The flavors in whole grain bread complement olive oil when you think about it. Bran and germ, which millers remove from the wheat kernel to make white flour, provide bitter and nutty notes to whole wheat bread. The taste is enhanced by a long dough fermentation and, if the loaf is coated in seeds, the sensory experience elevates further.
It is true that some 100% whole grain breads can be overly dense and chewy due to the bran severing the gluten strands that provide scaffolding for a risen loaf. A 50/50 blend of white and wheat flours is a winning compromise: the open crumb and crunchy crust supplied by white flour with the flavor complexity and dietary benefits of whole grains.
This kind of bread also delivers the bold flavor that will stand up to the fresh, robust olive oil available right now."
- Dan Flynn
Want to make your own?
I traded Olio Novello for bread from Dan to take these photos, and can personally attest that both 100% white (not shown) and 50/50 whole grain/white were tremendously aromatic and flavorful, and both had the most marvelous substantial textures yielding quite a satisfying chew--especially with Olio Novello.
Are you interested in baking a 50/50 Tartine style country loaf? Dan follows a process that the eponymous San Francisco bakery originated. He writes further, "It is a rather involved process from their book, however, they provided a simplified recipe to The New York Times" (here is a link to that recipe behind a paywall). Dan writes further, "another option is to link to the New York Times' most popular recipe, which is for “no knead” bread. An additional factor is that the greater the whole-grain flour the more water is needed in the dough proportional to the flour.
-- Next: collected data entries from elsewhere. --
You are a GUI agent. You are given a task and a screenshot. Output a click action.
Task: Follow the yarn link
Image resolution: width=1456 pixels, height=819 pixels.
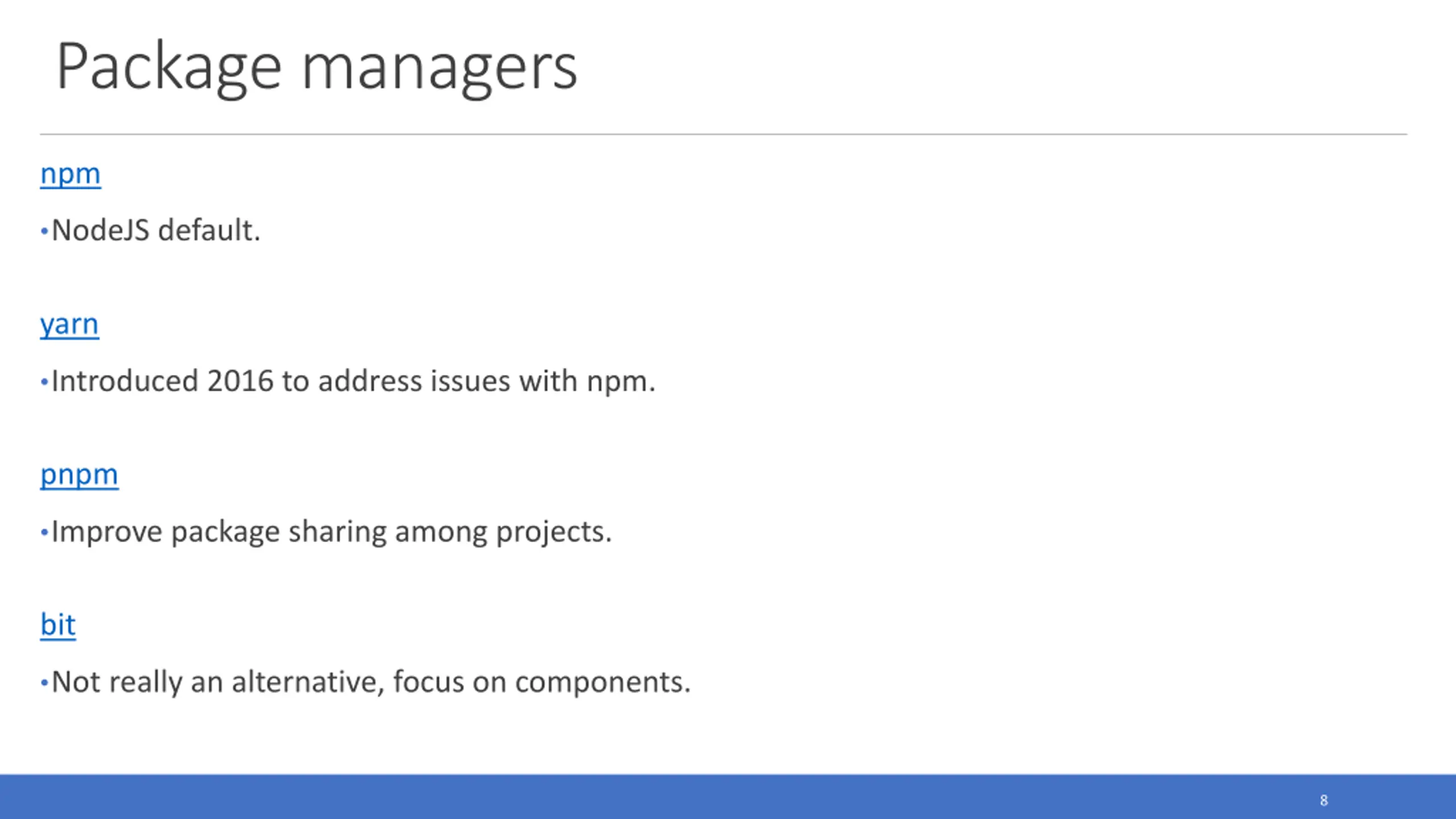[69, 325]
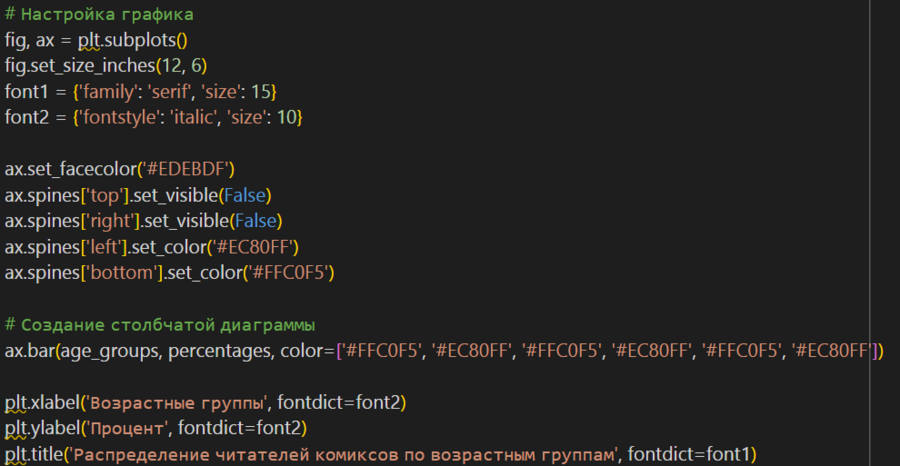The image size is (900, 466).
Task: Click the ax.bar function call
Action: coord(29,351)
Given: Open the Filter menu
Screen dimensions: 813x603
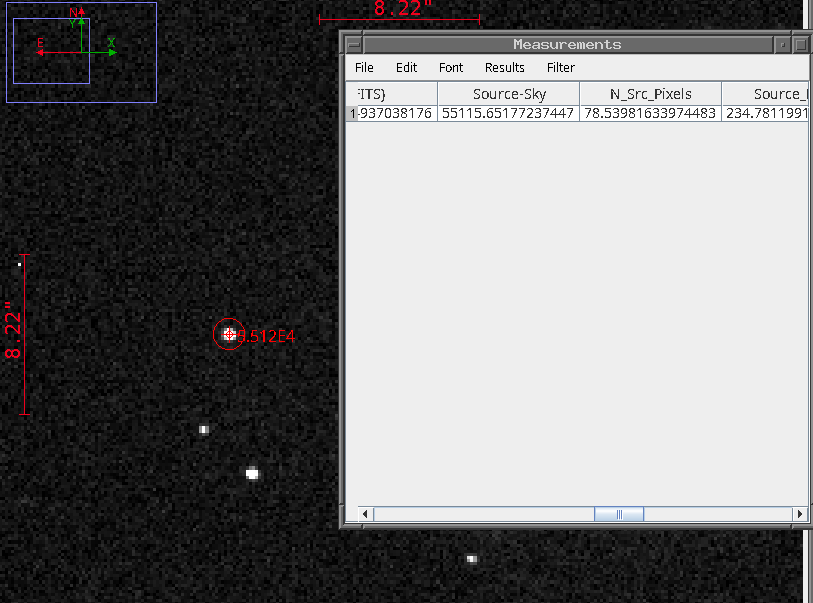Looking at the screenshot, I should tap(561, 68).
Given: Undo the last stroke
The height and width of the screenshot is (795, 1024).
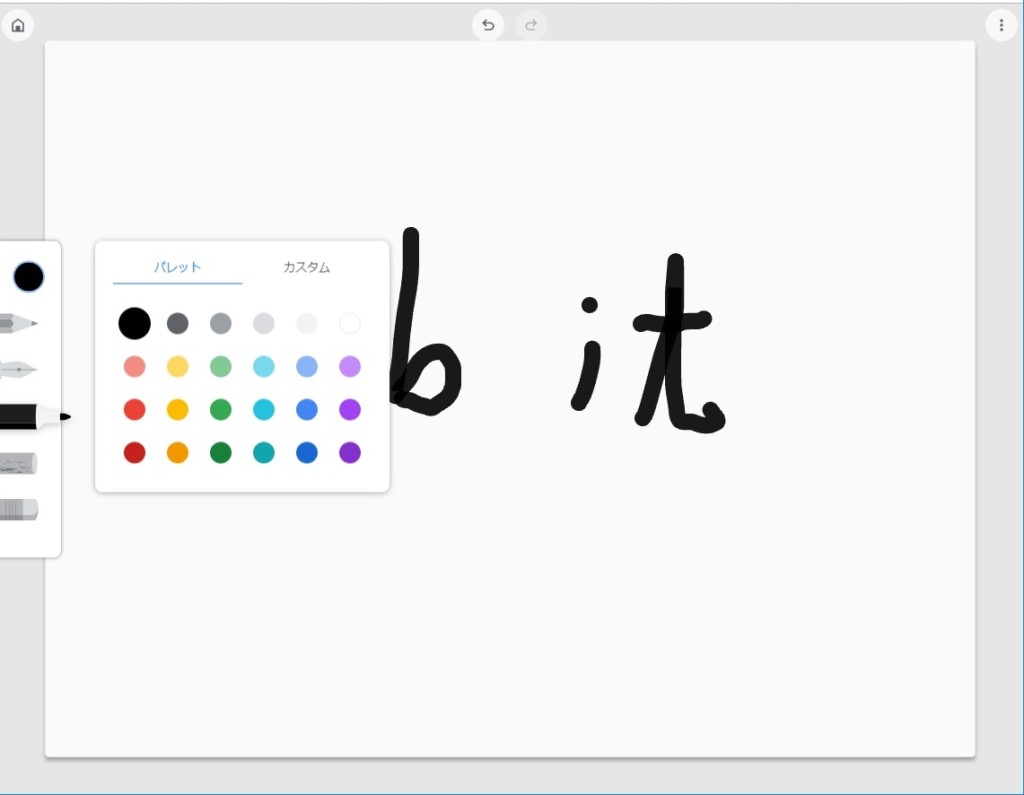Looking at the screenshot, I should click(x=488, y=25).
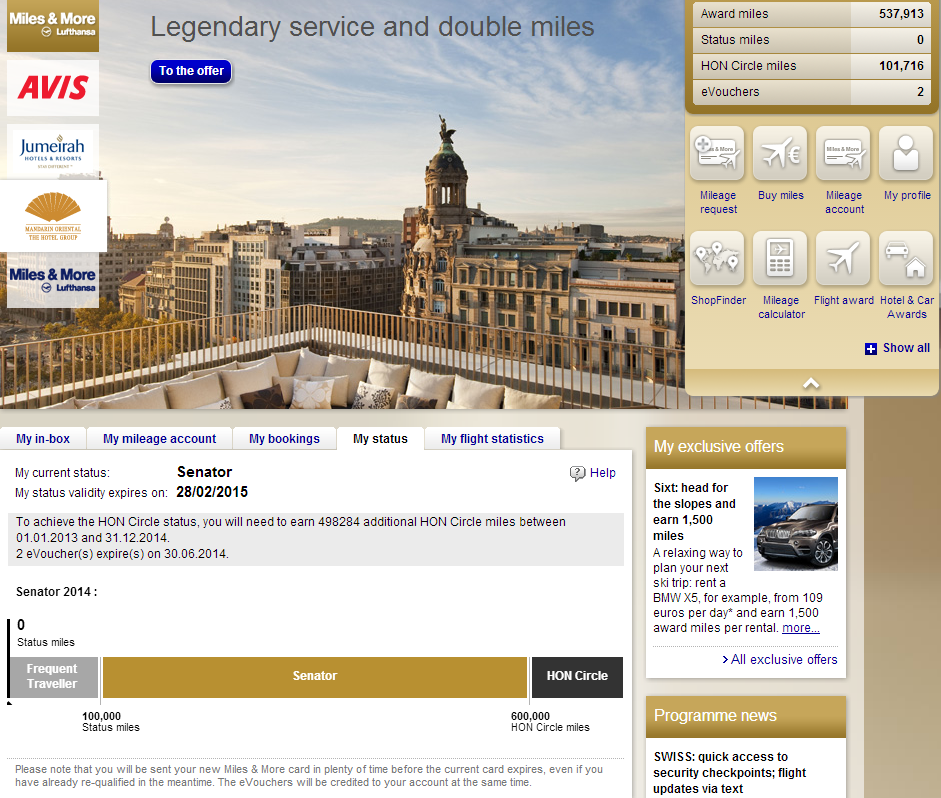Click the Senator segment of status bar
The height and width of the screenshot is (798, 941).
tap(315, 677)
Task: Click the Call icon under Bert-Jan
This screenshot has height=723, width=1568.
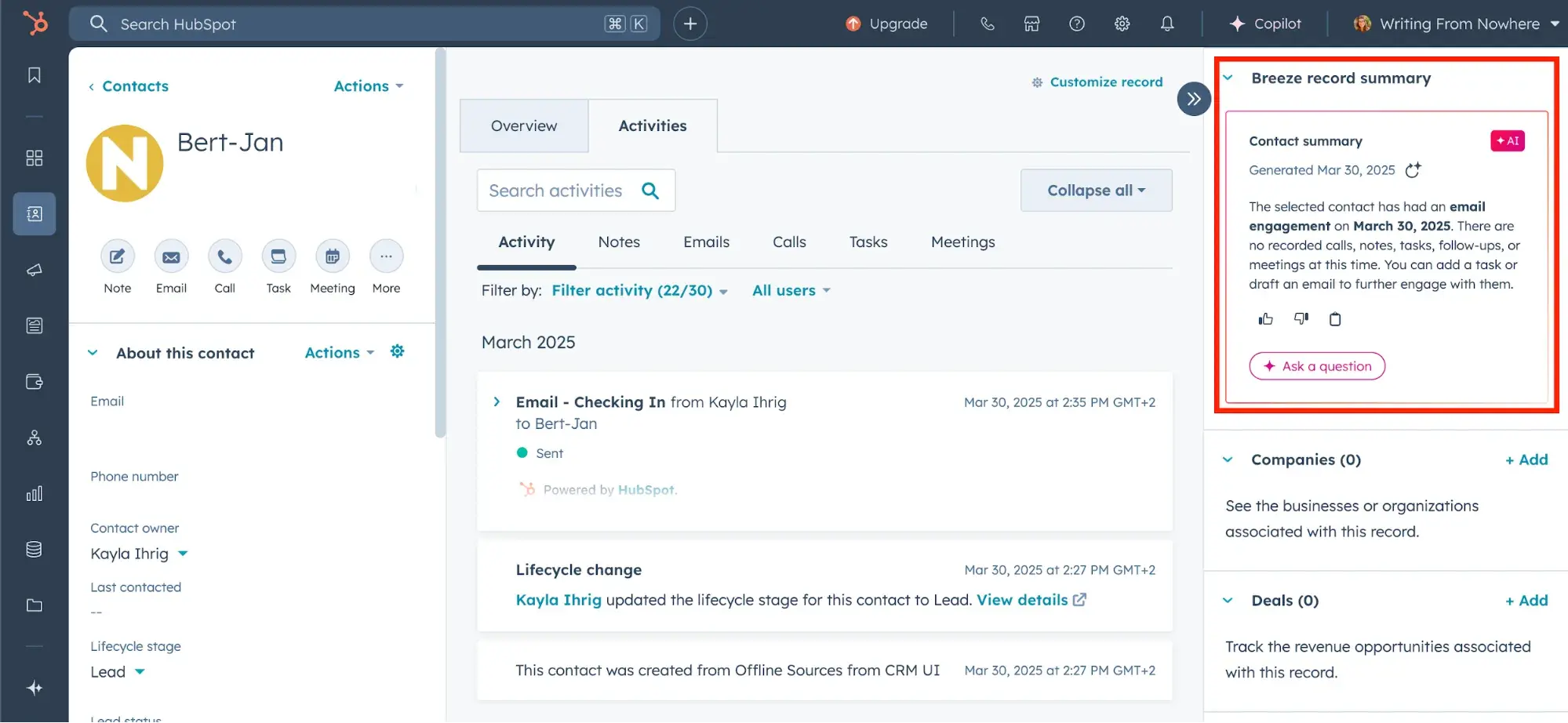Action: pos(224,256)
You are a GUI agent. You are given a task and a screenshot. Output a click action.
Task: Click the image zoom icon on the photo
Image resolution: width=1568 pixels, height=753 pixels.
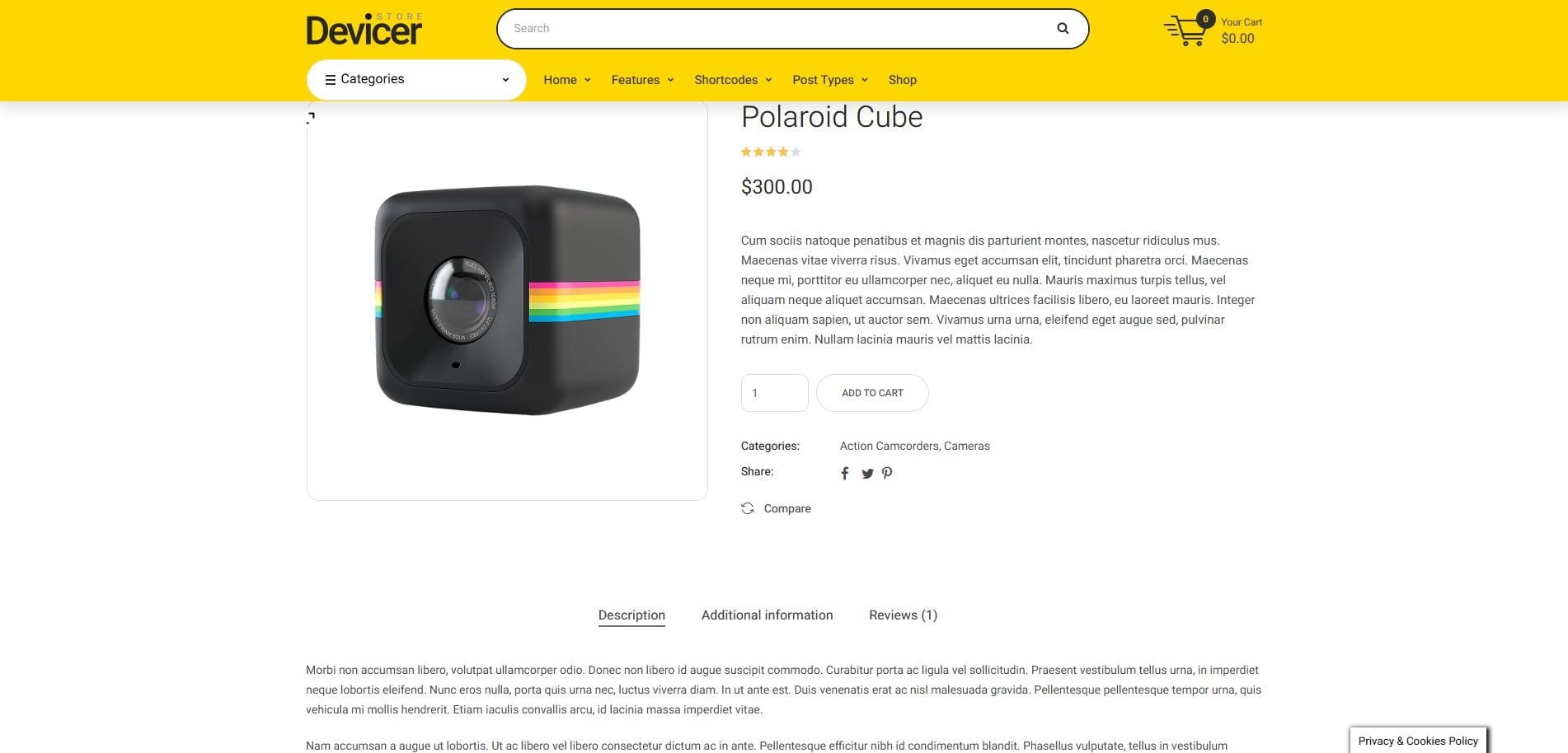(x=311, y=118)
I have been meaning to purchase Tartine Bread by Chad Robertson for some time; perhaps you have also. You can purchase a copy on Amazon.com by using the link above, and as an Amazon Associate I may earn a small commission from qualifying purchases.
Dan Flynn was the founding executive director of the UC Davis Olive Center from 2008 to 2021, which is a global leader in olive research and education. He oversaw olive oil production for UC Davis as part of the center’s self-supporting activities and is the former owner and manager of an organic farm in the Sierra foothills. Currently, Dan volunteers as global ambassador for the World Olive Center for Health in Athens, is an advisor for the Hellenic Center of Excellence in Health and Wellness, and a member of the Applied Sensory olive oil tasting panel in Northern California.